Shackleton’s Boat Journey – Fact and Fiction in the Visual Record of the Rescue
Senior Picture Editor Julie McMahon researched the photographs featured in our edition of Shackleton’s Boat Journey. Here she tell the story behind one crucial and seemingly simple image.
The Endurance expedition was famously documented by the Australian photographer Frank Hurley. One photograph from our selection stands out, and not just for its memorable imagery. Hurley captioned this photo ‘The Rescue’. It appears to depict Shackleton’s party returning to save the stranded crew on Elephant Island, who wait on the shore waving at the boat – the lifeboat from the rescue steamer Yelcho – as it comes into view. It is a picture full of emotion: they have been saved.
Hurley’s caption has accompanied this photograph since it was first shown to the public nearly 100 years ago. However, the caption in Frank Worsley’s 1931 memoir, Endurance, contradicts this. It reads: ‘The departure of the James Caird from Elephant Island’, in which case the men are waving the boat off as it sails away to get help. And it’s probably not relief they’re feeling but dread, aware that their fate will be sealed by this journey.
Hurley’s photograph shows that part of the image has been scratched out.
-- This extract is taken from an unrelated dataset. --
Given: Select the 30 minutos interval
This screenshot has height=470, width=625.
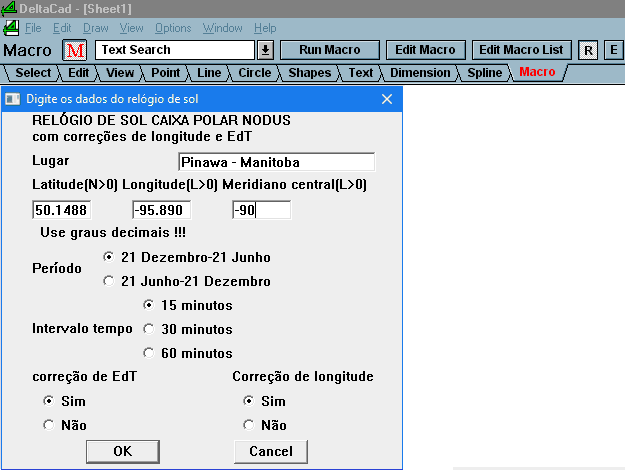Looking at the screenshot, I should [x=149, y=328].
In fact, it originally showed two boats: the James Caird and Shackleton’s supply boat, the Stancomb Wills. The former was erased, while the latter – small enough to pass for the Yelcho lifeboat – remained. Why would Hurley deliberately change this scene? It was usual for expedition members, on returning home, to give public lectures, and Hurley doctored this particular image in order to deliver a suitable visual climax to his talk. But the manipulation was also unfortunate in that it changed an authentic, emotionally charged scene into a contrived happy ending.
JULIE MCMAHON
Senior Picture Editor
[caption id="attachment_2939" align="aligncenter" width="290"] The Folio edition of Shackleton’s Boat Journey[/caption]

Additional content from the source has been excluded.